From a chandelier that once belonged to King George II, to a dragon-inspired chair — which was one of late designer Yves Saint Laurent’s most treasured items — these are some of the world’s most expensive furniture pieces that have fetched millions at auctions.
(Featured image: Phillips)
A beautiful oak dining table by late Danish furniture designer, Peder Moos, broke the world auction record for a piece of Nordic design in 2015 — selling at a Phillips auction for around S$1.2million.
The one-off dining table was designed in 1952 for Villa Aubertin in Nakskov, Denmark, and features thin curved legs supported by wing-shaped braces.
Marc Newson’s Lockheed Lounge has been described as both sleek and flamboyant with references to futurism — with its unique shape that makes it look sensual and provocative. This was what landed it a starring role in Madonna’s 1993 Rain video.
The Lockheed Lounge has been featured in the permanent collections of major museums including the Vitra Design Museum, Weil am Rhein, and the Powerhouse Museum, as well as several private collections.
The Dragon Chair by designer Eileen Gray sold for S$34 million in 2009 to Paris art gallery owners Robert and Cheska Vallois (who specialise in Art Deco items) — deeming itself as the most expensive piece of 20th-century furniture ever auctioned. The chair was owned by designer Yves Saint Laurent, who was a fan and collector of Gray’s work.

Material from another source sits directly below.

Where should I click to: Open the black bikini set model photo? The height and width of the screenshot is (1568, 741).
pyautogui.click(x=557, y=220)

The Dragon Chair features a sculpted wooden frame which was lacquered brown-orange and silver — along with two sculptural arm supports that are modelled as intertwined bodies of two dragons.

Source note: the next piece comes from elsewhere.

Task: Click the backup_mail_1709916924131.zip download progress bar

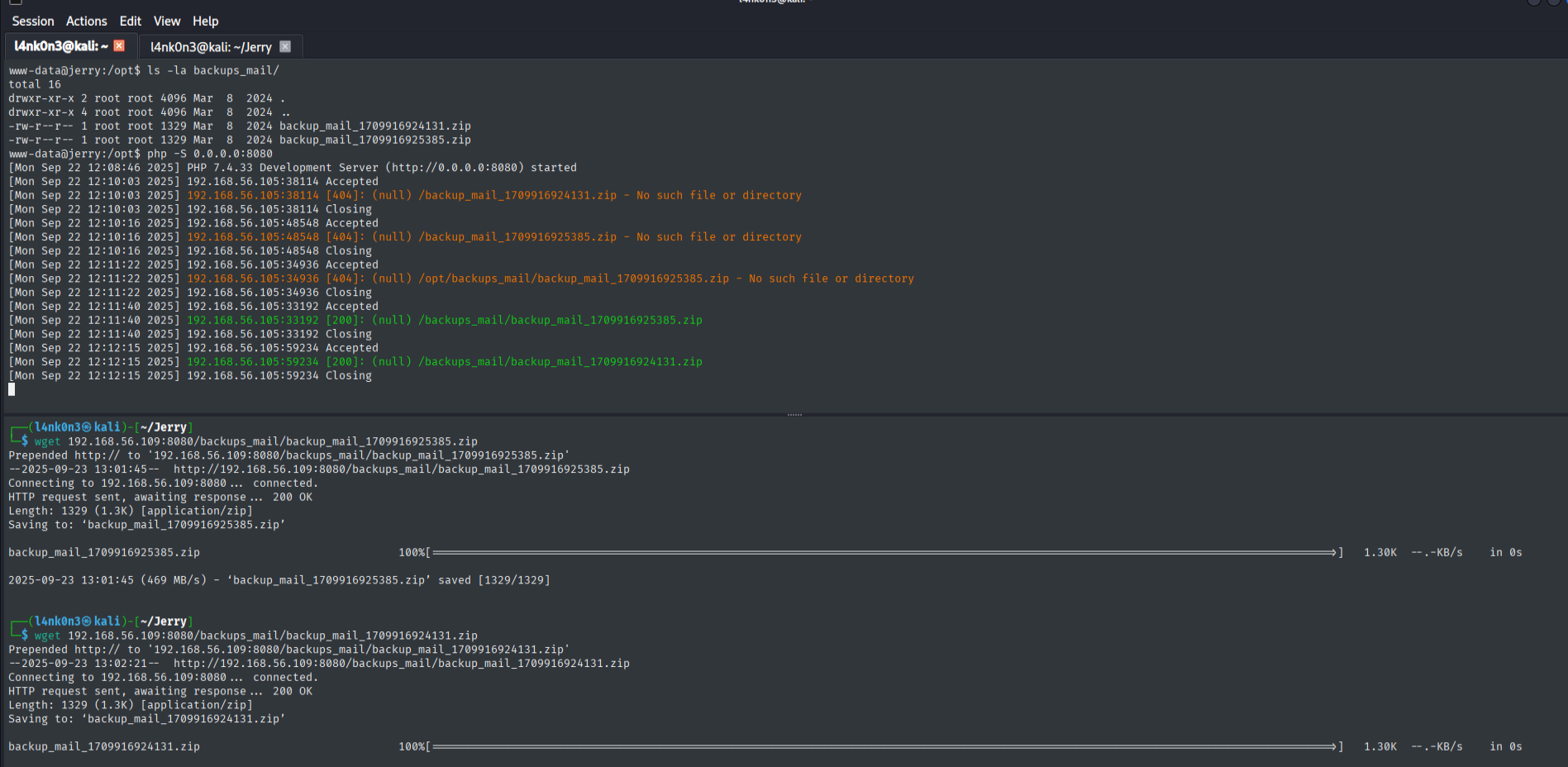Action: click(884, 746)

The 18th-century Florentine ebony chest is truly a grand masterpiece, with its lavish adornments of amethyst quartz, agate, lapis lazuli, and other precious stones.
Once owned by Prince Hans Adam II of Liechtenstein who donated it to the Liechtenstein museum in Austria, the Badminton Cabinet was sold at a Christie’s auction for S$50 million. It was named after a country house in Badminton, Gloucestershire.
Sold at more than S$12.5 million at a Christie’s auction, the Givenchy Royal Hanover German chandelier by Balthasar Friedrich Behrens is the most expensive chandelier to have ever gone under the hammer.
The chandelier is crafted with acanthus fixtures and motifs of horses, lions and flowers, was was originally made for George II by legendary architect William Kent.
Believed to be crafted by English cabinet maker Thomas Chippendale, the Harrington Commode, a chest of drawers, sold for S$6.8 million at Sotheby’s in 2010 — more than three times its estimate. It is fashioned in gilt-lacquered brass, rosewood and tulipwood, and decorated with marquetry details.
The Harrington Commode also set the world record for the most expensive piece of English furniture sold at an auction, a title held by a George II Parcel-Gilt Padouk Cabinet-on-Stand, also attributed to Chippendale.